SF: It will probably be a regulatory-approved in the US first, in about a year. When it comes to Europe, it’s going to take a little longer — we believe about two years from now.

AFN: What do you say to critics of cultivated meat?

SF: Should investors put their money into this field? I don’t want to speak for them, [but cultivated meat] has enormous potential. 

It’s not a secret anymore that using animals to make protein is a very inefficient process — for nine calories in you get one calorie out; for five units of protein [put in] you get one unit of protein out; [it takes] 4,500 liters of water per one kilogram of chicken, and so on. Eventually, we will not have enough land for all these animals, we will have to find another solution. If we don’t start developing cultivated meat technologies now, it’s going to be too late to start when we hit the wall with water or space for all these animals.

[Cultivated meat] is not going to happen next year on a huge scale. But I don’t agree that [cultivated meat] is not scalable. It definitely is scalable. At SuperMeat, we’ve scaled our production to several hundred liters of production. [Our] 20,000-liter fermenter is the largest fermenter a to grow to the animal cells to date. So we have proven scalability to that scale. We had no reason so far to reach that size, since we are not selling yet, but we’ve definitely showed that it is possible.

There’s a huge advantage in relying on a fermenter that is completely independent of weather. Here in Israel, for example, we import 70% of our beef since we don’t have enough space [for many] cattle. But with cultivated meat, you harvest half of your fermenter one day, come back the next day and have a full fermenter again. And you can set the fermenter anywhere on the globe.

AFN: And what about your experience as a woman in food tech?

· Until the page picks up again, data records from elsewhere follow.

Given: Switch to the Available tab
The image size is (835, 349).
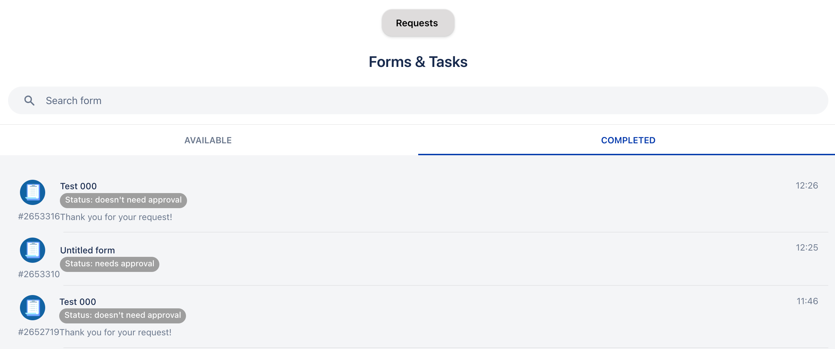Looking at the screenshot, I should (208, 141).
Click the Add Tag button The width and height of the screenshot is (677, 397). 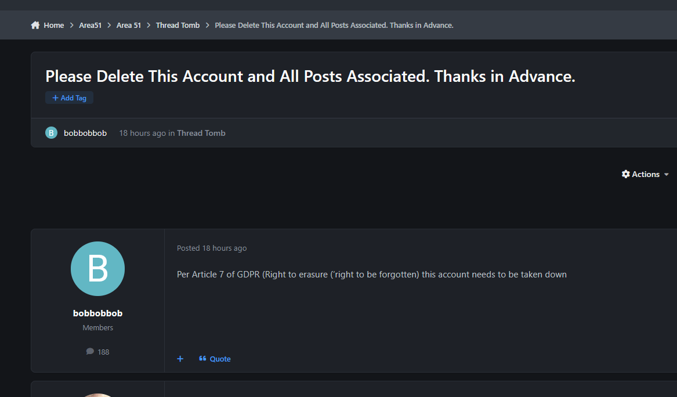pyautogui.click(x=69, y=98)
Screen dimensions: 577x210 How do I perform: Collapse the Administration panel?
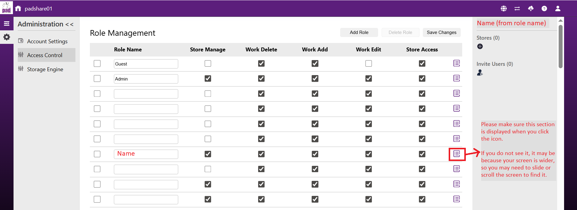coord(69,24)
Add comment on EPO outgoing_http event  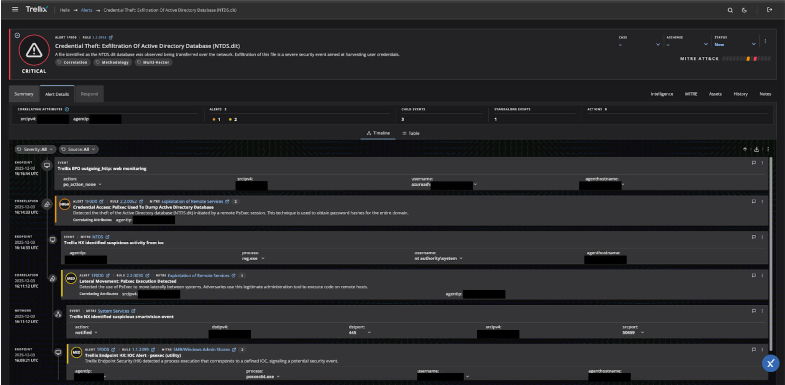754,163
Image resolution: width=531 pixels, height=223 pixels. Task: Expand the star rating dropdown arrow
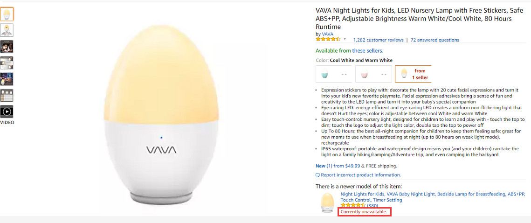tap(345, 40)
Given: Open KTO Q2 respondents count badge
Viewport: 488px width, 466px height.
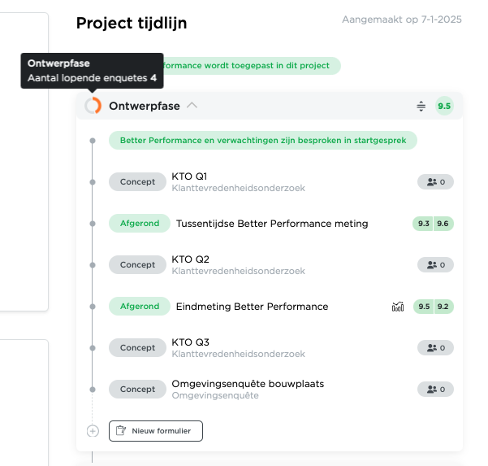Looking at the screenshot, I should [435, 264].
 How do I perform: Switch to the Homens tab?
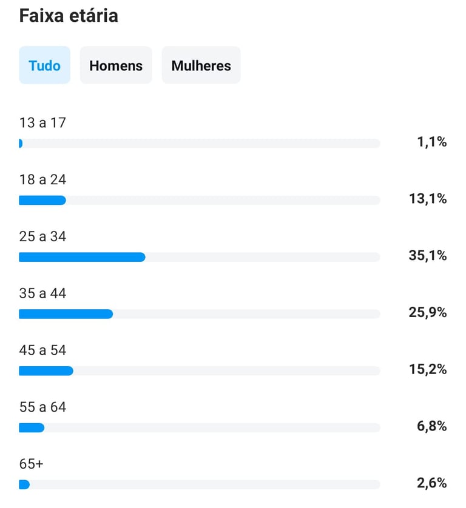click(116, 65)
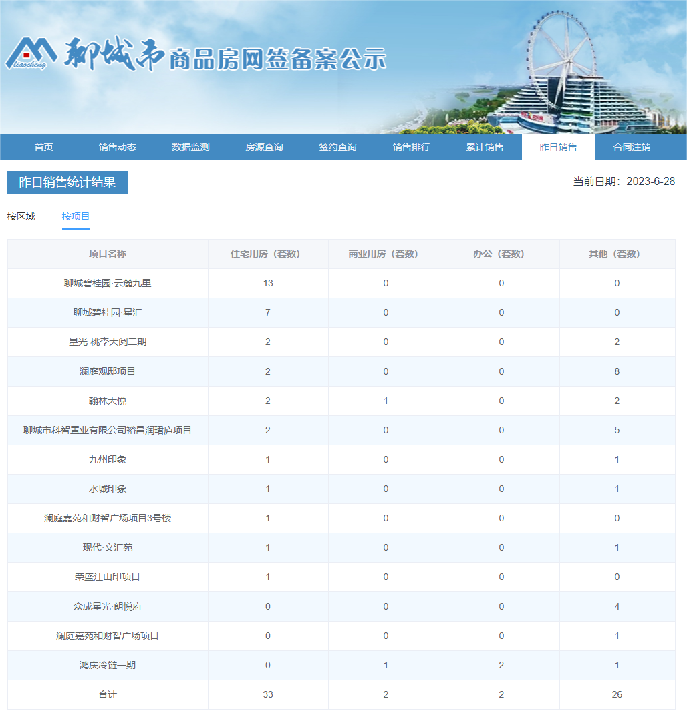Select the 昨日销售 navigation tab

point(558,147)
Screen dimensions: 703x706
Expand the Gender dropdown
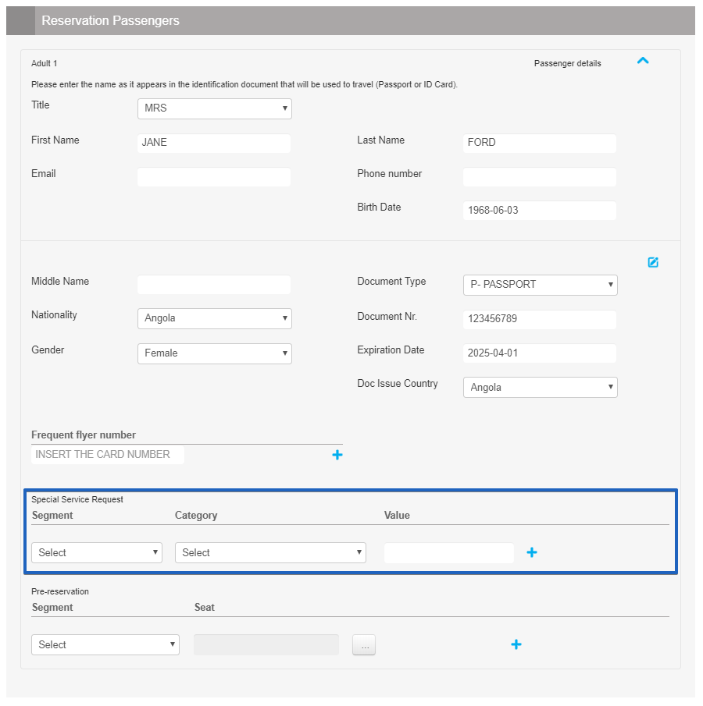214,353
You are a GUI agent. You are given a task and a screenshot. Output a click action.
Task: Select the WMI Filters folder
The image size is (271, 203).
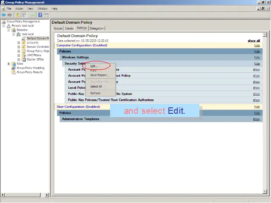34,55
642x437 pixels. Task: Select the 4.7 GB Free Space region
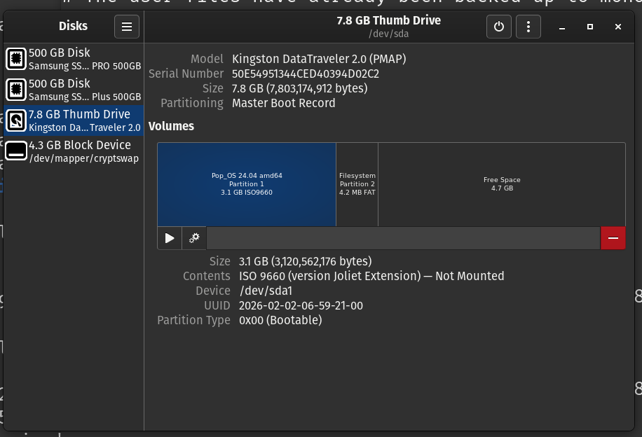point(501,184)
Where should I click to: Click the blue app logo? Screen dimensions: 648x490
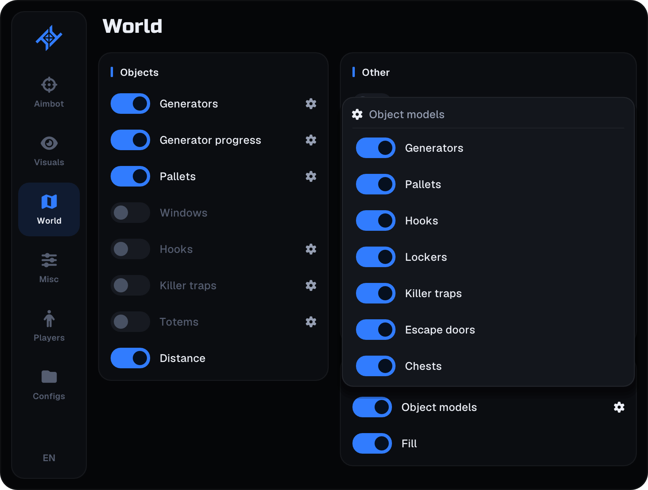pyautogui.click(x=49, y=38)
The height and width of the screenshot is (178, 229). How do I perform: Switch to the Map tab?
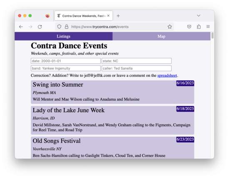pyautogui.click(x=162, y=36)
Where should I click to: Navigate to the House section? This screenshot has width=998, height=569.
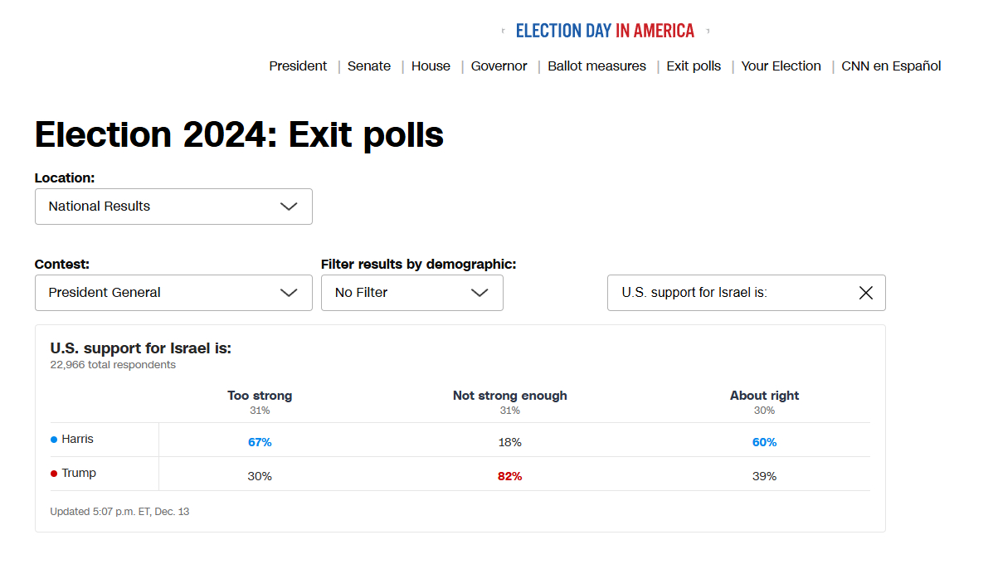[431, 66]
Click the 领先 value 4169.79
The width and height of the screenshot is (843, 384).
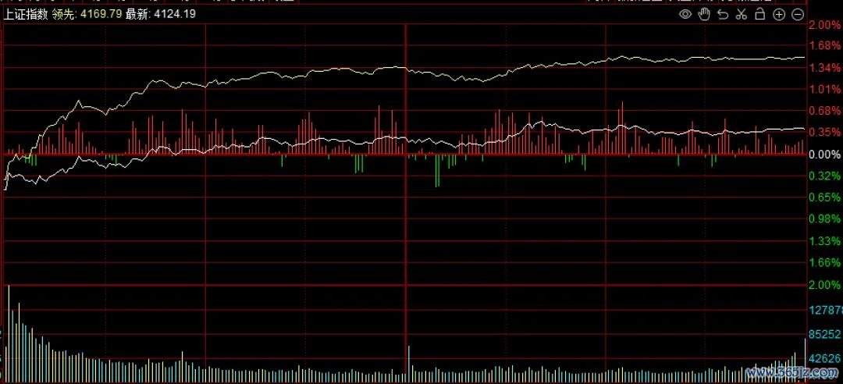tap(100, 14)
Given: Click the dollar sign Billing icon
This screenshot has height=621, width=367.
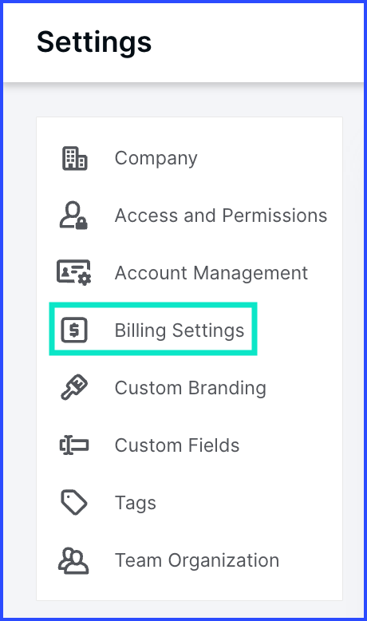Looking at the screenshot, I should [74, 330].
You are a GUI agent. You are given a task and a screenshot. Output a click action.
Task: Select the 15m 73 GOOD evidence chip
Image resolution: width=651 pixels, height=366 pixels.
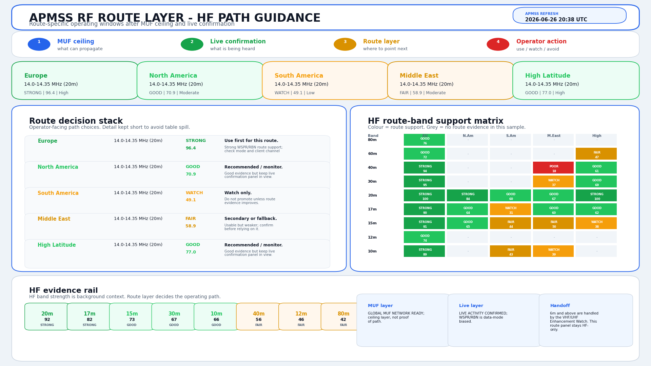132,317
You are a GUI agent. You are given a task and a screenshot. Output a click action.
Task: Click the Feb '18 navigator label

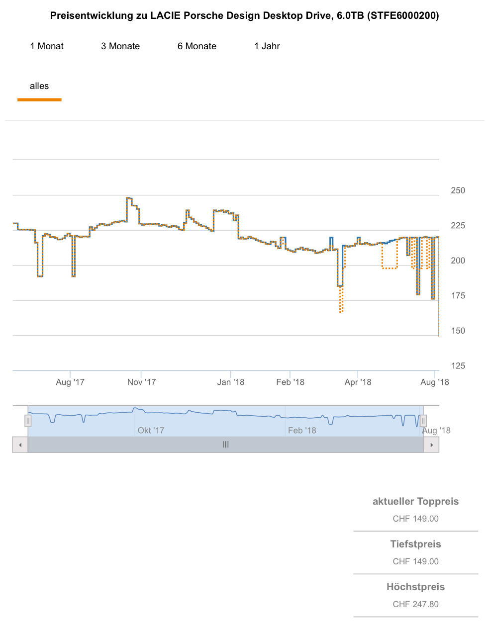302,430
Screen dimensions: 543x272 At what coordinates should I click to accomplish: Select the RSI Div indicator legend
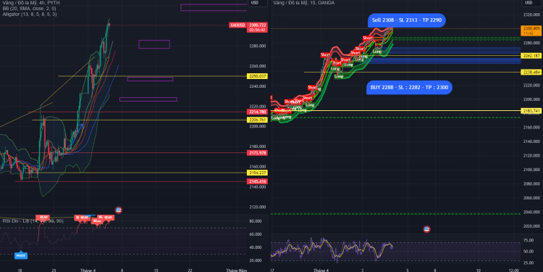(33, 221)
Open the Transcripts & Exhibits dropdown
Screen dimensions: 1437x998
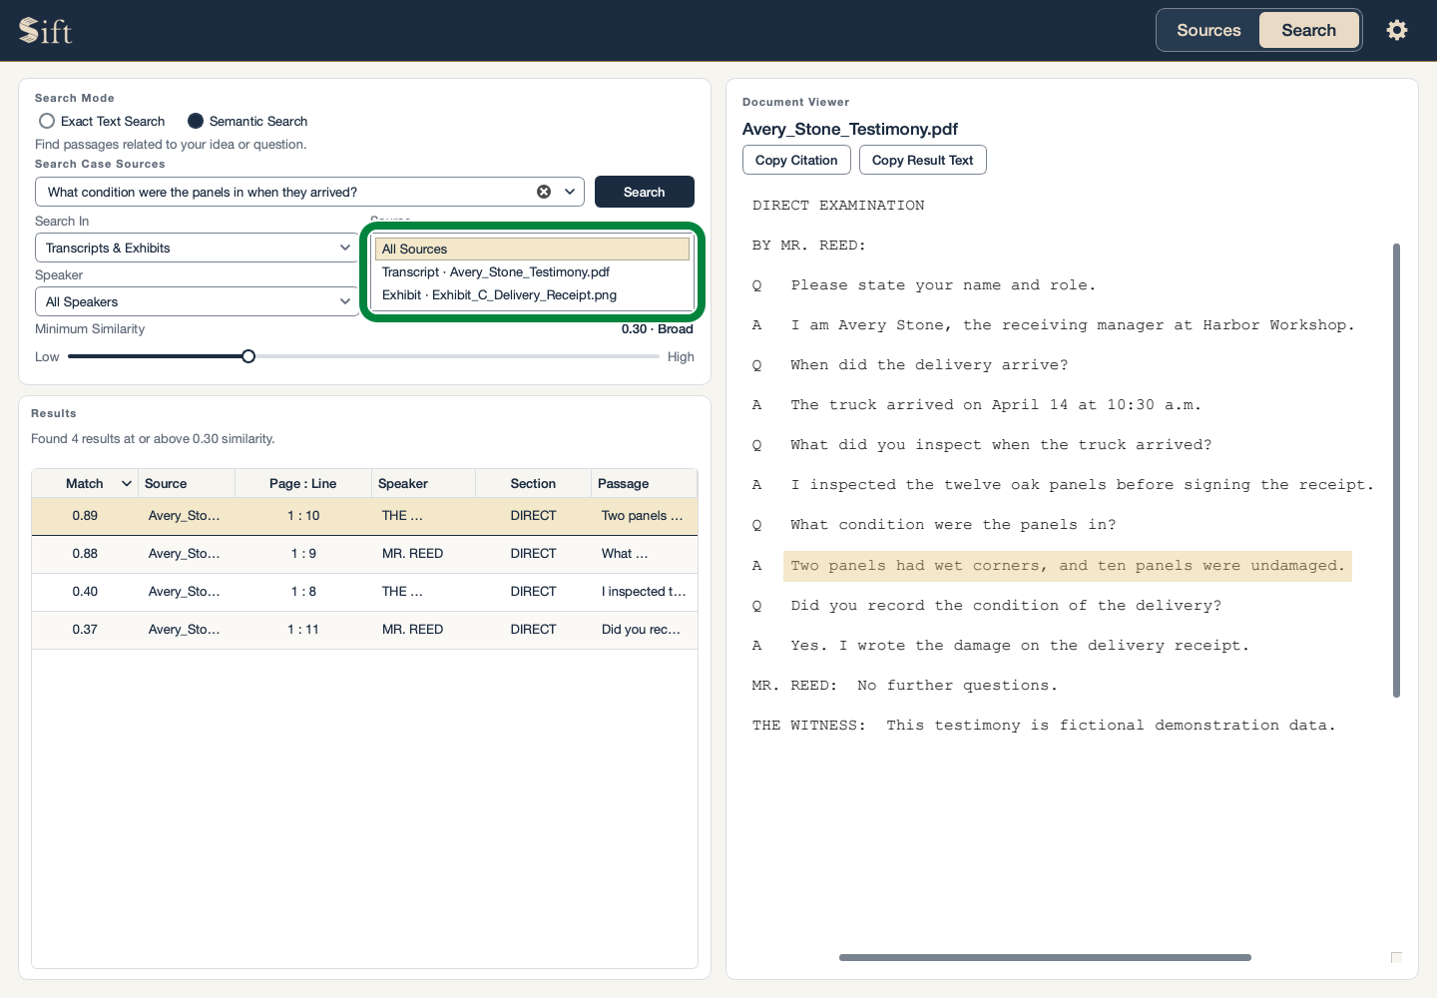(x=197, y=248)
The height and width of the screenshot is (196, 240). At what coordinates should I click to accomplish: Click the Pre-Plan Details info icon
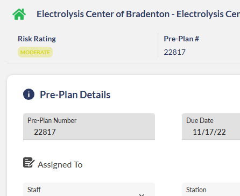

SF: I’m just one co-founder, and our CEO [Ido Savir] is male. A lot of times when we both go into a room  — it could be a meeting about projects that I’m in charge of — immediately everybody [turns] to my partner and asks him all the questions. I think that is something every woman without even realizing it goes through — to walk into a room and be completely ignored or treated as this “nice girl” over here that that “might” know a thing or two.

At the same time, if you understand that you don’t deserve this treatment, you can just open your mouth and answer the question, even if it was [directed at] a male partner. “I know the answer to this question. I know that I’m in charge of this project, and I know that I deserve to own the room right now.” Immediately everybody’s attitude changes. 

And yes, we do have to work a bit harder — or much harder depending on the circumstances — than our male counterparts. But if we do even the smallest things, like answer a question, we make it click in people’s minds that “Oh, I can talk to her, too.”